Muy lejos, más allá de las montañas de palabras, alejados de los países de las vocales y las consonantes, viven los textos simulados. Viven aislados en casas de letras, en la costa de la semántica, un gran océano de lenguas. Un riachuelo llamado Pons fluye por su pueblo y los abastece con las normas necesarias. Hablamos de un país paraisomático en el que a uno le caen pedazos de frases asadas en la boca. Ni siquiera los todopoderosos signos de puntuación dominan a los textos simulados; una vida, se puede decir, poco ortográfica.
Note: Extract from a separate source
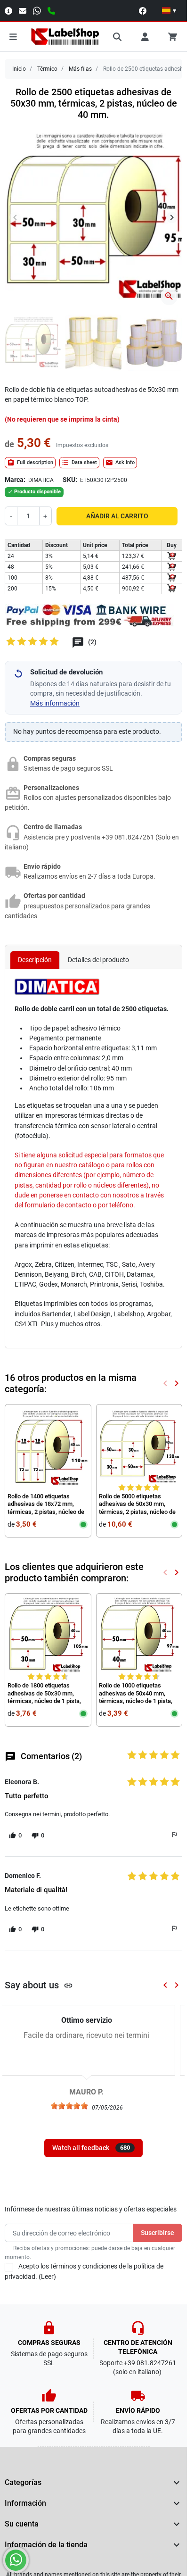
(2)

Protoplast luciferase assay protocol

Muy lejos, más allá de las montañas de palabras, alejados de los países de las vocales y las consonantes, viven los textos simulados. Viven aislados en casas de letras, en la costa de la semántica, un gran océano de lenguas. Un riachuelo llamado Pons fluye por su pueblo y los abastece con las normas necesarias. Hablamos de un país paraisomático en el que a uno le caen pedazos de frases asadas en la boca. Ni siquiera los todopoderosos signos de puntuación dominan a los textos simulados; una vida, se puede decir, poco ortográfica.